Quando parliamo di sindrome compartimentale da sforzo cronico (chronic exertional compartment syndrome – CECS), intendiamo quell’aumento transitorio durante l’attività fisica delle pressioni compartimentali che causa dolore, per l’incapacità dei compartimenti fasciali di adattarsi, e di solito è alleviato dalla cessazione dell’esercizio.
In teoria, questa sindrome può interessare qualsiasi compartimento muscolare, ma solo il 5% dei casi riguarda avambraccio, coscia, mano e piede, mentre il restante 95% si verifica nella gamba.

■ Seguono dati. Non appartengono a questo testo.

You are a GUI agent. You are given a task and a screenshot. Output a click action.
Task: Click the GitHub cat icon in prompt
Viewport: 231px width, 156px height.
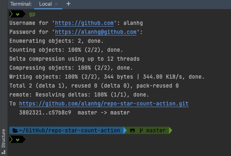coord(132,130)
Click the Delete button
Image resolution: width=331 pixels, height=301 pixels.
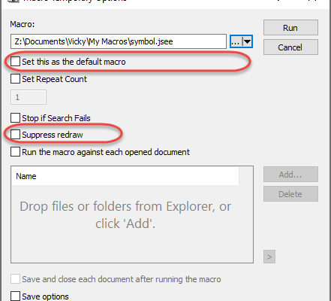[x=290, y=194]
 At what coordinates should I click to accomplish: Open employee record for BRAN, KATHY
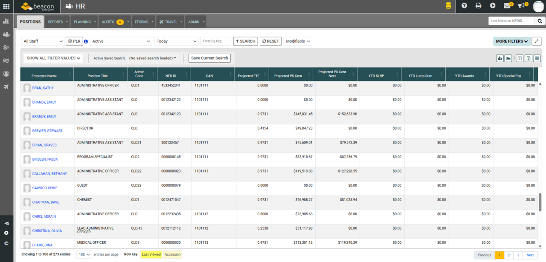(x=43, y=88)
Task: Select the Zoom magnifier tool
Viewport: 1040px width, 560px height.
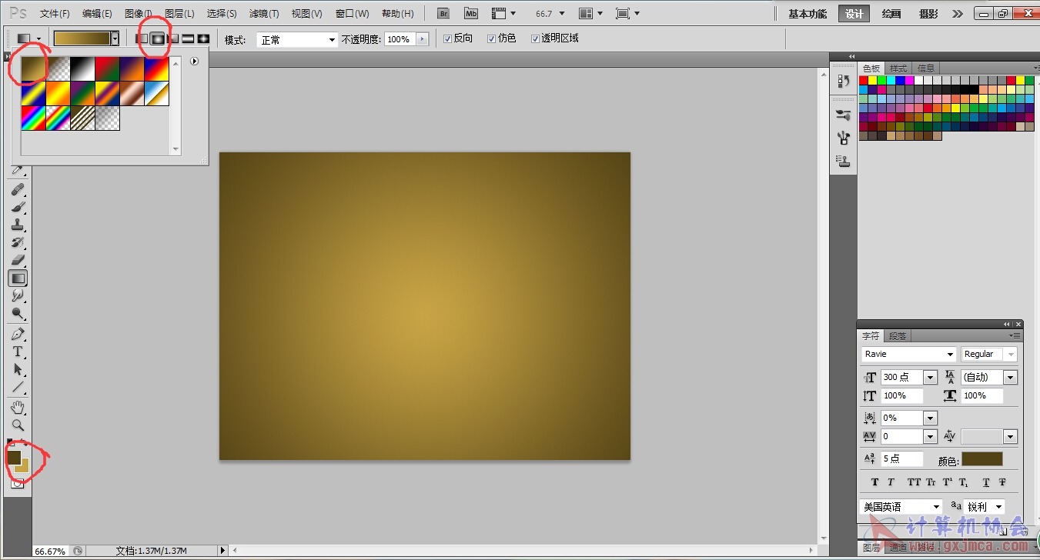Action: 18,425
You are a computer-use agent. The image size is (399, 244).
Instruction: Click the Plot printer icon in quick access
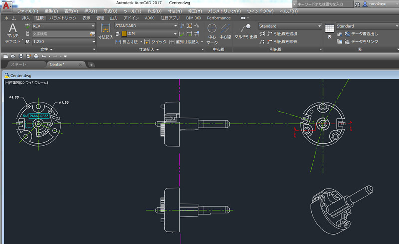tap(36, 57)
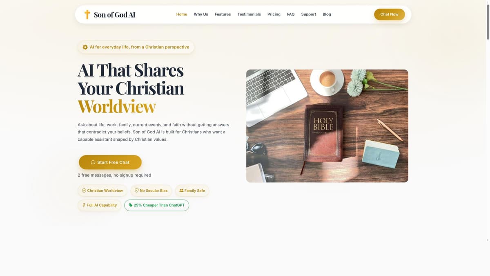Click the gold cross logo icon

pos(87,14)
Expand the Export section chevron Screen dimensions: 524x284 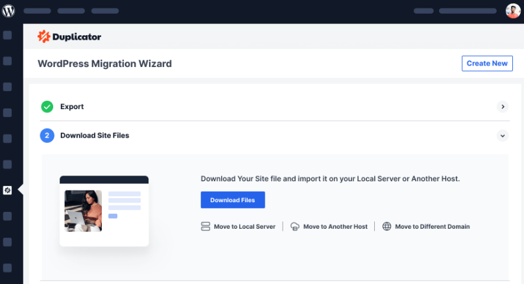(x=502, y=107)
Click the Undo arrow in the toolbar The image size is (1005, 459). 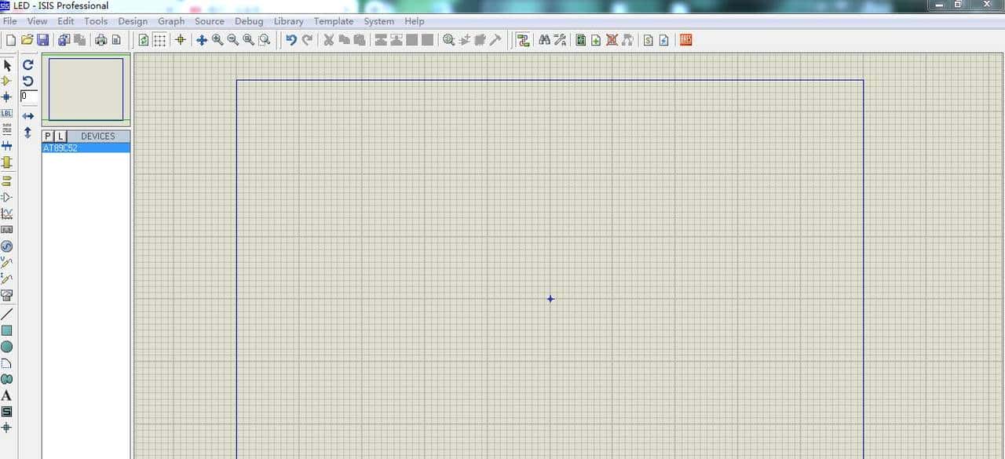coord(291,40)

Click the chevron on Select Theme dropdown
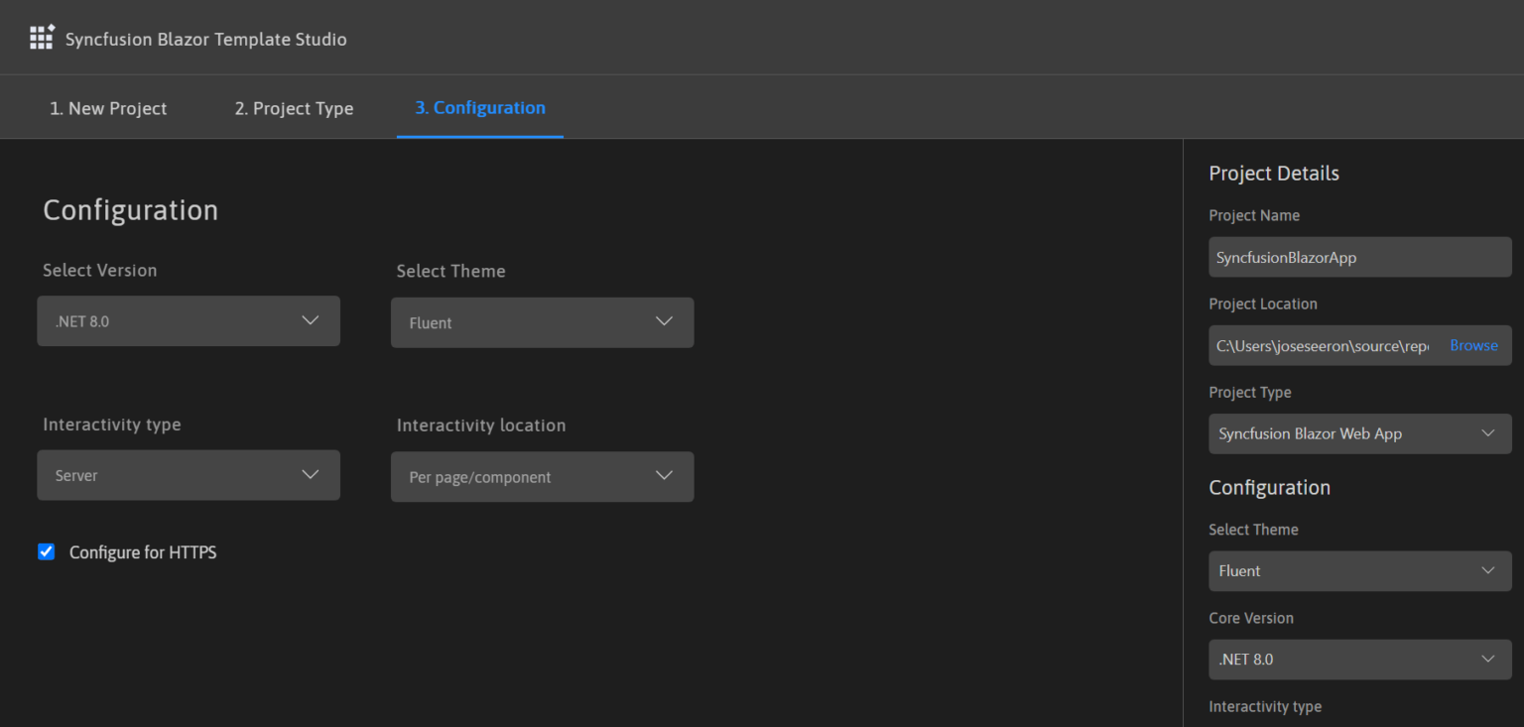click(664, 322)
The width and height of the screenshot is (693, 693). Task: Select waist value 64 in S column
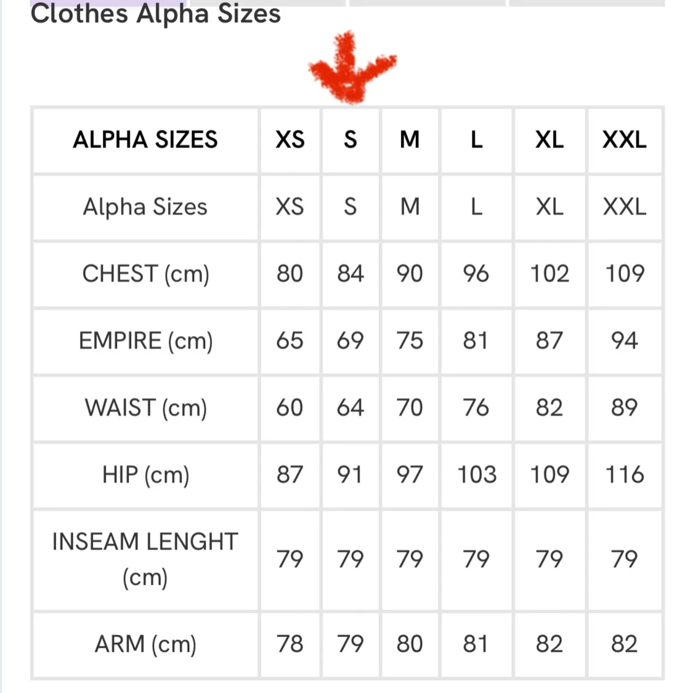[x=350, y=408]
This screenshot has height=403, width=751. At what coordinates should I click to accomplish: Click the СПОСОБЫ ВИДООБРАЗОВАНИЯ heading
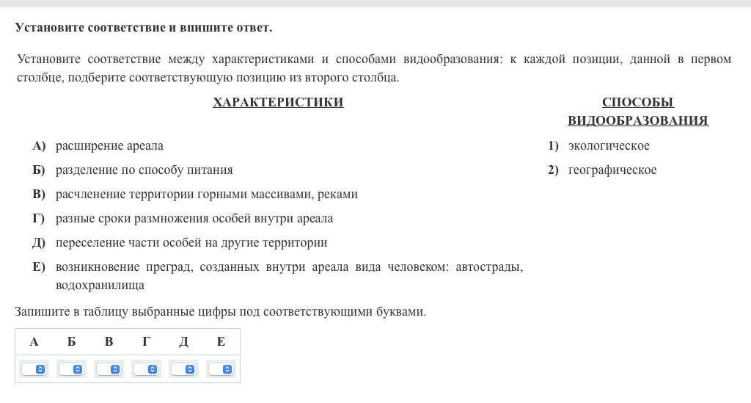tap(637, 112)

Per questo motivo, l a CECS è una delle numerose cause di dolore alla gamba correlato all’esercizio.
É un disturbo molto diffuso negli atleti, in particolar modo tra i runner, come dimostrano i dati raccolti (oltre il 15% lamenta questo disturbo).
I sintomi principali della sindrome compartimentale cronica sono dolori o crampi al muscolo interessato (glutei, cosce o parte inferiore della gamba) durante l’esecuzione dell’esercizio. I sintomi scompaiono con il riposo e la funzione muscolare rimane normale. La diagnosi di CECS può essere difficile, per la vasta gamma di patologie che possono causare dolore alla gamba e per la mancanza di criteri diagnostici chiari.

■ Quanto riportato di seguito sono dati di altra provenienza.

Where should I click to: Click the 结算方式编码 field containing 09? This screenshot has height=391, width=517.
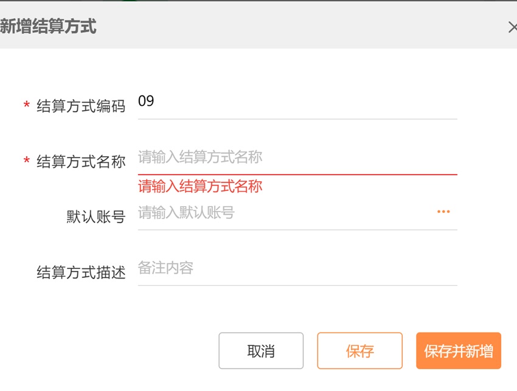297,102
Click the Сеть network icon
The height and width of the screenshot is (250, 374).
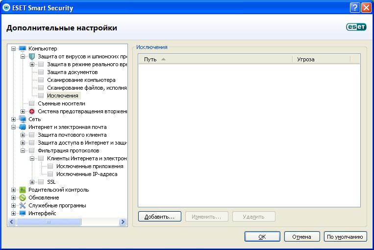click(x=23, y=119)
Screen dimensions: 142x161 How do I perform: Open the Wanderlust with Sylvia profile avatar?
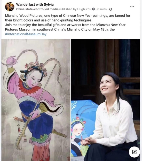pos(10,7)
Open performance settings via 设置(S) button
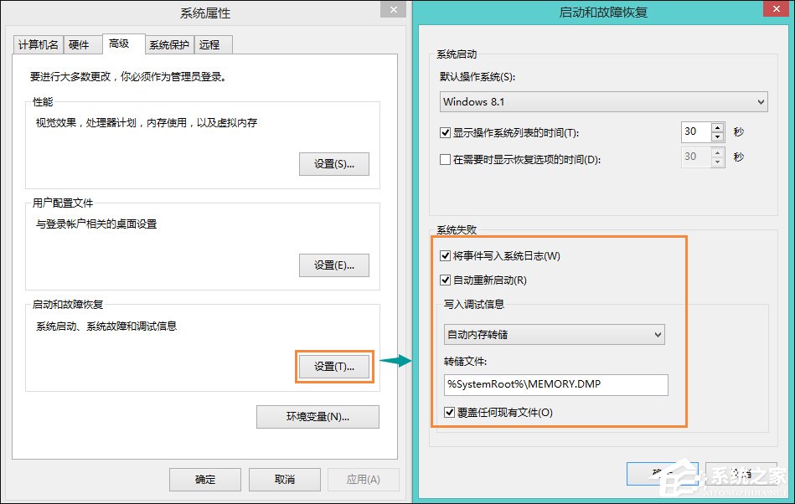This screenshot has width=795, height=504. (333, 164)
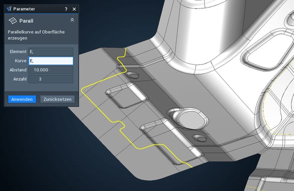Collapse the Parall section with double chevron
The image size is (294, 191).
coord(72,20)
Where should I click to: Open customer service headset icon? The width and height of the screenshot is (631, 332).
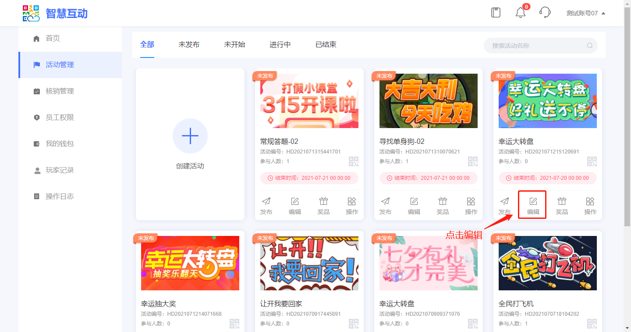point(545,13)
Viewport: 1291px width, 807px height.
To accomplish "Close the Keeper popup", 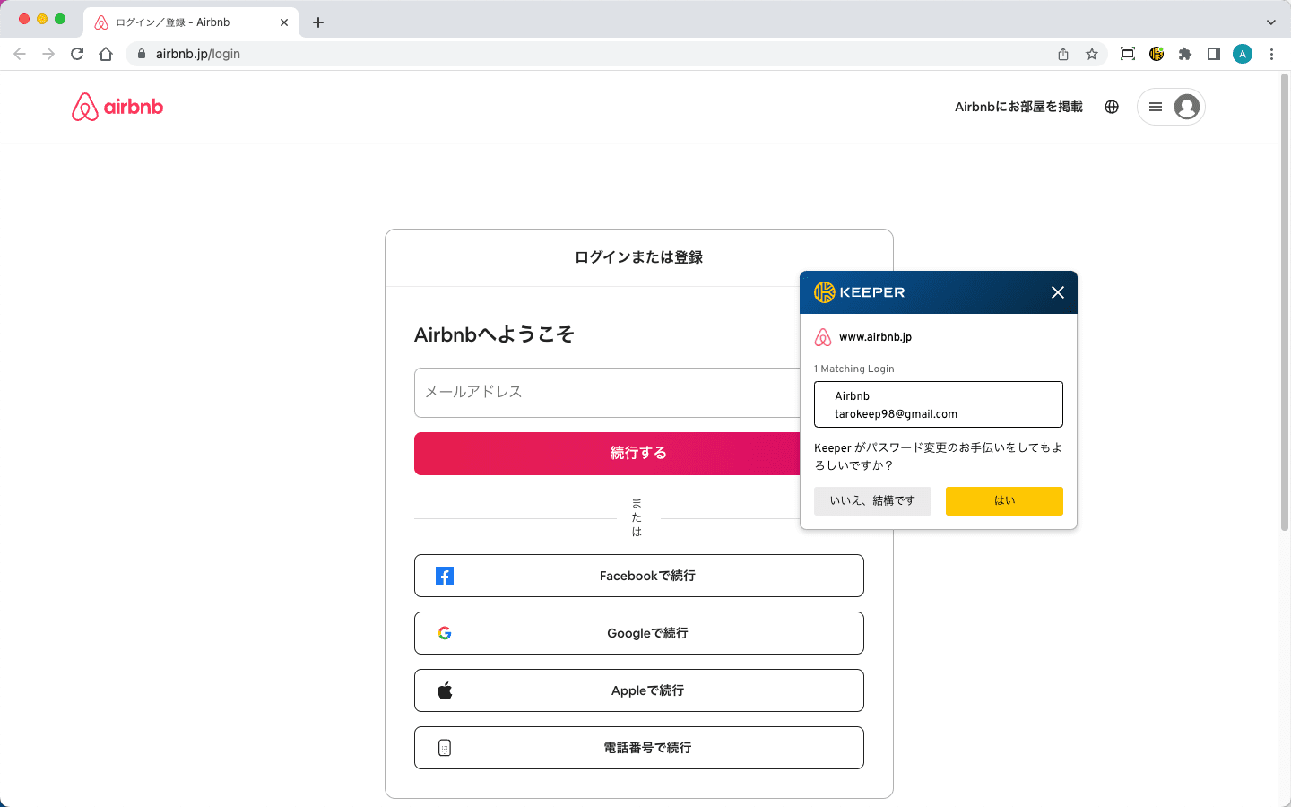I will point(1058,292).
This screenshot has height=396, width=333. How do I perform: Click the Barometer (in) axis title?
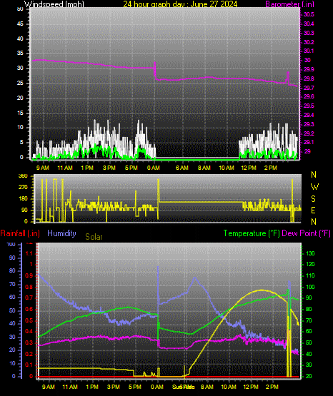tap(289, 4)
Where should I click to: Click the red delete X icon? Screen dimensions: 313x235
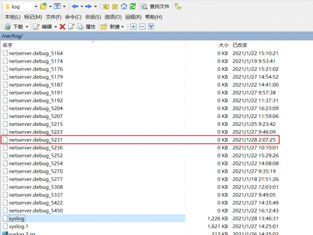(63, 27)
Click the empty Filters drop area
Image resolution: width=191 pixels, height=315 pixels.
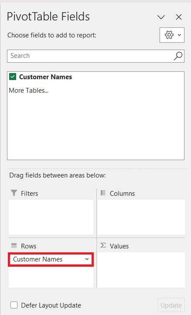point(51,217)
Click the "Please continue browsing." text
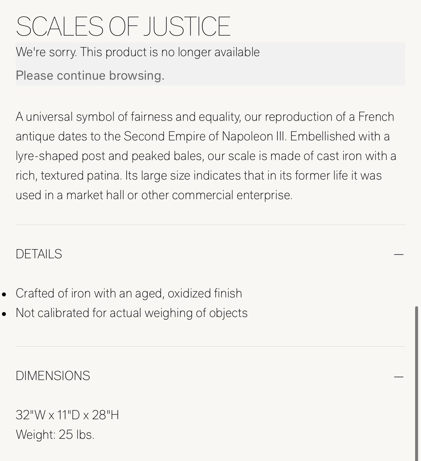This screenshot has height=461, width=421. [90, 75]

Un’anamnesi accurata, che comprende le caratteristiche del dolore, è fondamentale, anche se non affidabile per la diagnosi di CECS, per distinguere tra condizioni sovrapposte ed escludere altre patologie. Solitamente i pazienti lamentano anche tensione, debolezza, crampi e perdita sensoriale nell’estremità interessata.

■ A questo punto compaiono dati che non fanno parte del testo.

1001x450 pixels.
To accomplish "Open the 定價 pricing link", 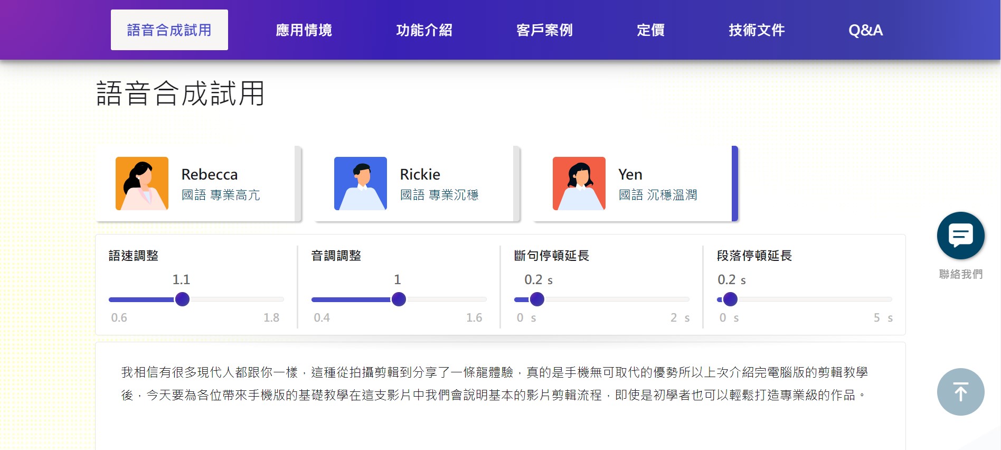I will click(650, 30).
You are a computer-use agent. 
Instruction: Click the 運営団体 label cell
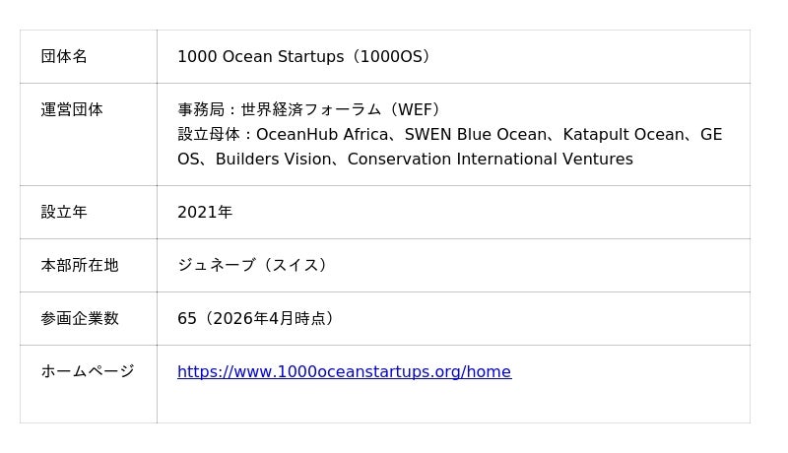tap(72, 110)
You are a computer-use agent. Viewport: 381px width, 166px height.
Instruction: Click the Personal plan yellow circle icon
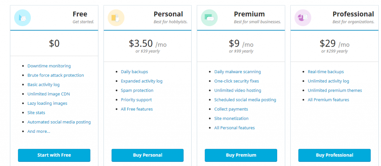click(116, 18)
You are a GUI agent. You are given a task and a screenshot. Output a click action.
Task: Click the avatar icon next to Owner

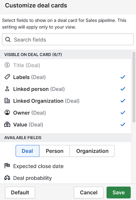click(7, 112)
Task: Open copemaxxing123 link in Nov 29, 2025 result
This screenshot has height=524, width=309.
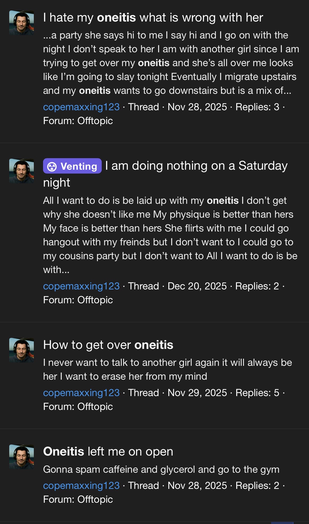Action: (81, 393)
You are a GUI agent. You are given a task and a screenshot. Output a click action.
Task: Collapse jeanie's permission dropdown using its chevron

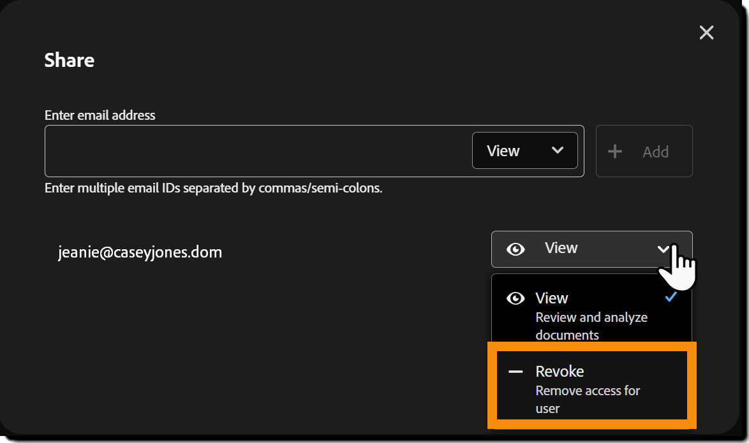pyautogui.click(x=664, y=249)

Data l’assenza di sintomi a riposo, i test provocativi sono spesso necessari per valutare adeguatamente la patologia, oppure si richiede al paziente di tentare di riprodurre i sintomi che si presentano durante l’attività fisica.
Le opzioni di trattamento per la CECS includono chirurgia e una serie di alternative “conservative”, in entrambi i casi l’efficacia è controversa ed è oggetto di un significativo dibattito.
La gestione conservativa della CECS include metodi come riposo, massaggio profondo dei tessuti, calore, stretching ed esercizi di mobilizzazione. Data la difficoltà di standardizzare questi interventi, è difficile ottenere dati oggettivi sulla qualità delle opzioni di trattamento conservativo, che sono criticate e considerate fallimentari nel permettere ai pazienti attivi di tornare all’attività fisica senza dolore. Il successo delle opzioni di trattamento conservativo per molti pazienti dipende dalle restrizioni permanenti alle attività, spesso un’opzione poco attraente per un’alta percentuale di atleti affetti da questa condizione.
L’obiettivo primario della chirurgia è la decompressione di tutti i compartimenti fasciali suscettibili di aumenti di pressione anormalmente alte.
Alcune delle opzioni di trattamento conservativo più promettenti si concentrano sulla riduzione delle attività provocative, sulla riduzione del dolore locale e delle limitazioni nelle articolazioni circostanti, sul miglioramento dei fattori di rischio (cioè meccanica del passo, tipo di esercizio e intensità dell’allenamento), sull’aumento progressivo dell’esercizio in carico e sulla valutazione degli obiettivi del paziente.